There are, as with any tool, limitations, though.  So far, the only way to create the visualizations is using the speakers, organizations, and categories with directional lines indicating agreement or disagreement.  I have not found a way of creating networks of “statements.”  In other words, I have not found a way to pull a category and then visualize the network of statements about that category and how they relate to each speaker; however, I have only begun the process of creating visualizations.  Another complication is that I have only found ways to make a statement associated with one category.  I’m fairly certain I can find a work around for that, but for the moment, that’s not worked out; however, I will say that having to choose between regular category designations (ones of my own creation) did make me very attuned to my assumptions about the text.  That process helped me to realize how my visualizations of these networks will always be limited and remind me that I need to make those limitations transparent when I write about what the visualization actually visualizes.

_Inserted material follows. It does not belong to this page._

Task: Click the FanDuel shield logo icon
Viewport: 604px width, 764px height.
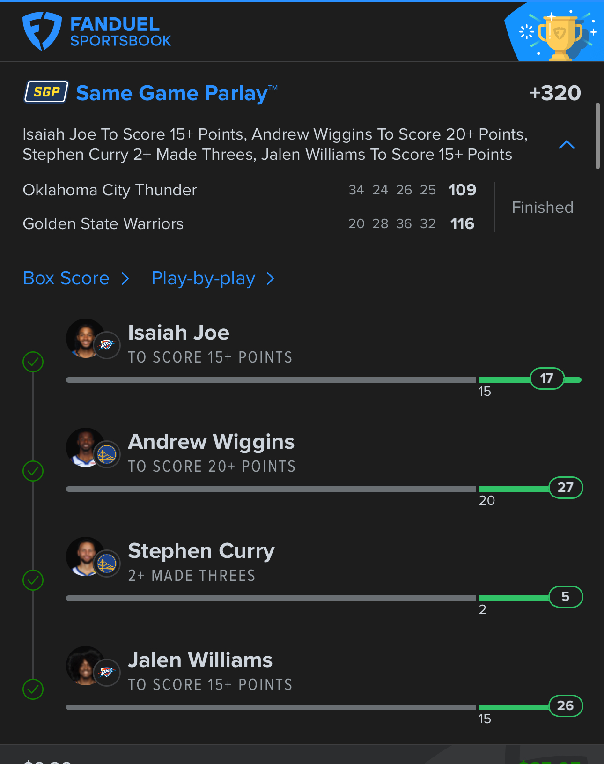Action: 42,31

In the meantime, even though I am not teaching right now, I’m really excited about what this kind of software could mean for my students.  In the English 101 courses at the University of Maryland, students write three linked assignment papers on a self-selected research topics.  These are position papers, where the student must make purposeful arguments for what he or she believes in and respond to the discourse of the field in which their selected debate is ongoing.  We generally assign an annotated bibliography as the first part of that linked assignment as a way of getting students to read the work and to then explain who agrees with each other on particular points and who disagrees.  The hard part of this assignment is that each entry is generally 2 paragraphs long and includes only 8-10 sources, and getting the students to actually compare arguments, identifying points of agreement and disagreement is difficult.  However, if the assignment were to use the Discourse Network Analyzer to import each article and then go through each article tagging “statements,” “speakers,” “organizations,” and “categories” (for example, are the speakers arguing that a particular action should be taken or that one event causes another…) as well as “agreement” or “disagreement” with that statement, they might begin to see how their readings create a network of ideas and by understanding who agrees and what they agree upon, the student might be better able to situate him or herself within the discourse of that issue.  It’s an intriguing idea to me, and at some point when I’m teaching again, I think I’m going to make use of this technology.